(as dictated to Mrs Grumble)
Tinkering with the colour of flowers is high on Alf’s list of useless activities.
He therefore groaned at the news that –
Growing a blue daffodil is the Holy Grail for Nelson daffodil breeders John and Marie Hunter, and if they ever manage to create one, visiting Dutch daffodil expert Jan Pennings will be the first in line to buy it.
If these people like blue flowers, why don’t they grow bloody bluebells.
This Pennings bloke, for what it’s worth, is in Nelson to inspect the Hunters’ bulbs at their Hope property.
He travels the world in search of new daffodils, and plants about 100 promising new varieties on his 48-hectare farm in Breezand, the Netherlands, each year.
He has had a long association with the Hunters and said he was impressed by the quality, colours and form of their daffodils, and hoped to use some of their varieties commercially.
He is on the board of the famous Dutch garden Keukenhof, which attracts more than 800,000 visitors a year, and says a blue daffodil would fit right in, but Mrs Hunter said her husband had not got time to grow one.
“He’ll have to live another 100 years to do that.”
So it’s just a silly pipedream, in the same league of useless activities and tilting at windmills as trying to breed a black tulip.

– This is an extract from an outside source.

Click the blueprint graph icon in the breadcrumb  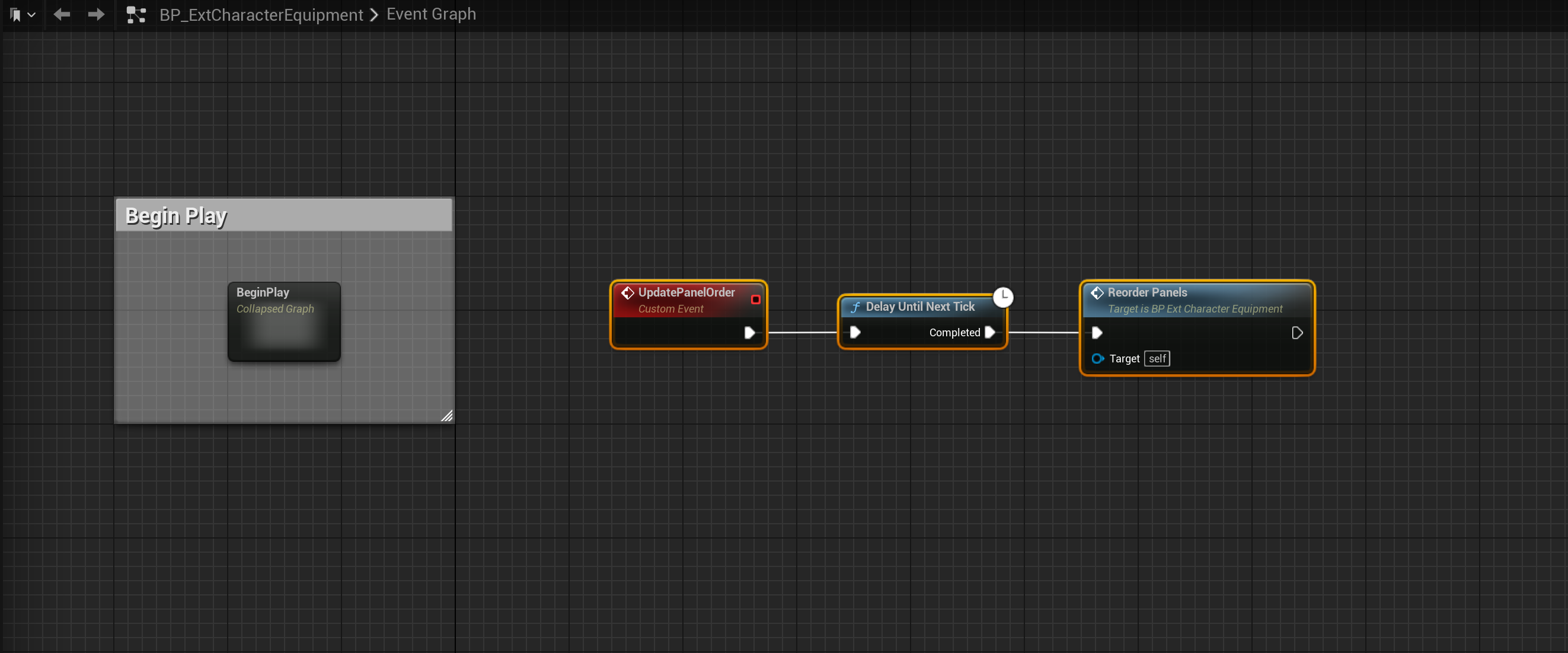coord(136,15)
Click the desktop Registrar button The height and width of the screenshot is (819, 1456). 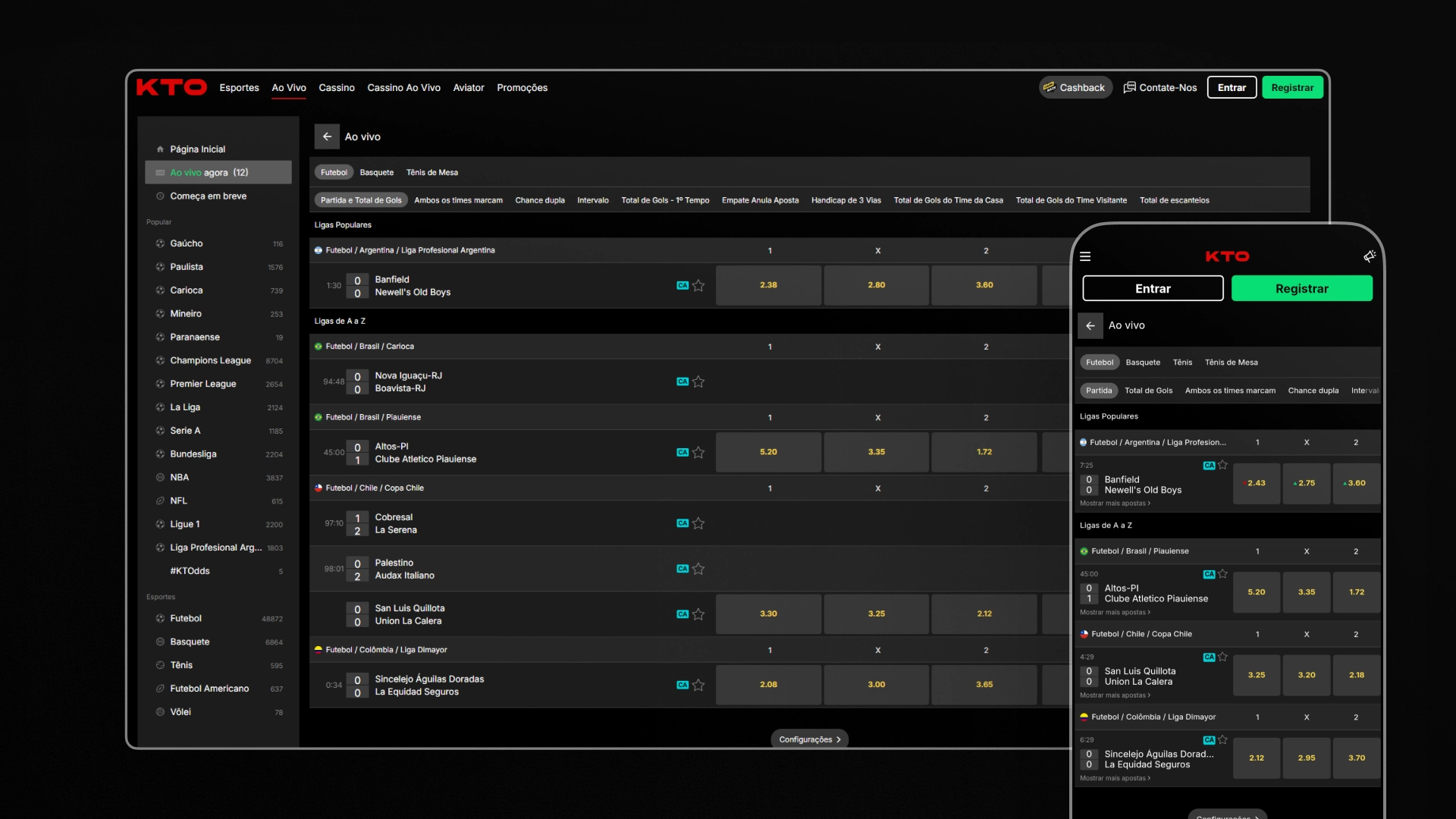click(x=1292, y=87)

Part of what fuels popular interest in the black tulip saga is the fact that no truly black tulip actually exists to this day – nor is one ever likely to!
There’s a simple reason for that: it’s impossible.
Frans Roozen, technical director of the International Flower Bulb Center in Hillegom, the Netherlands, explains, “To be truly black, the color would have to be absolutely devoid of any hues or overtones of other colors. In nature, this only happens with death. No living leaf or flower is truly black.”
Though Roozen admits that very serious efforts to hybridize a black tulip have been made over the years and that some stunning results have been achieved, actual black remains impossible to achieve.
“What is possible,” he says, “and what has already been done well, is to create tulips that are a deep, dark purple. Close to black, very, very close, but not really black…”
As an afterthought, Alf agrees that hosts of blue daffodils would look rather splendid at a National Party annual conference.
But imagine what Wordsworth would have made of it, had he come across a field of blue daffodils rather than yellow ones.
A host of blue daffodils doesn’t have the same magic as a host of golden buggers.